Ainsi se révèle le vice de la conception allemande. Si l’on veut que la guerre de croisière soit efficace, il faut qu’elle dure longtemps, assez, du moins, pour produire des effets de dépression sérieux sur l’adversaire. Dès lors, si l’on y emploie des unités isolées, il est nécessaire que, par leur vitesse et leur rayon d’action, ces unités soient en mesure de se dérober à tous ou presque tous les bâtimens ennemis qui pourront être détachés contre elles ; et il ne l’est pas moins que, contraintes à la lutte, elles trouvent dans leur armement défensif et offensif de suffisantes garanties de succès dans un combat singulier. Or, tout cela conduit aux grands déplacemens, aux grands croiseurs cuirassés, pourvus de canons puissans.

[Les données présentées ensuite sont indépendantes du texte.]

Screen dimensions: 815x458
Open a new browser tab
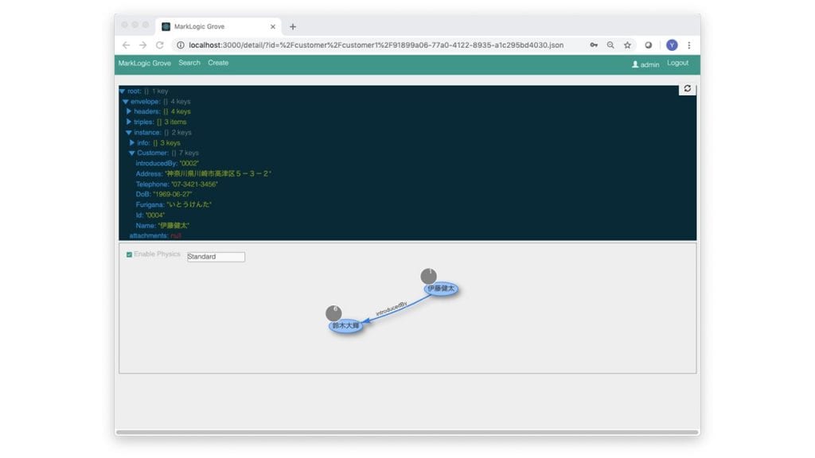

Mais une unité isolée finit toujours par trouver sur sa route deux bâtimens doués de la même vitesse et à peu près aussi bien armés qu’elle. Une méthode plus sûre, — il n’y en a évidemment pas d’infaillible, — consiste à mettre à la mer non plus des unités isolées, mais des divisions ou même de petites escadres de grands croiseurs cuirassés, pourvu que ces bâtimens disposent tous de la même vitesse, à très peu près, et que leurs machines soient également sûres.

Mais, heureusement, la marine allemande n’avait pas encore, au commencement d’août, assez de Seydlitz, de Lützow et de Derfflinger[1] pour organiser méthodiquement la guerre de croisière, tout en satisfaisant aux exigences de la guerre d’escadre, à laquelle, on peut en être assuré, elle ne renonce pas du tout. C’est que, si prévoyant que l’on soit, il est bien difficile, surtout en marine, d’être absolument prêt de tous les côtés.

Reconnaissons cependant qu’une petite division de ses croiseurs cuirassés relativement anciens vient de se distinguer dans un combat livré, sur la côte du Chili, à un nombre égal de croiseurs anglais. D’après les rapports parvenus à l’Amirauté au moment où j’écris, il semble que le succès ait été dû à l’habile emploi d’une artillerie parfaitement homogène et, dans l’ensemble, beaucoup plus puissante que celle de la division

  1. Voir, à ce sujet, mon étude du 1er avril 1914 sur le Rôle des croiseurs cuirassés allemands.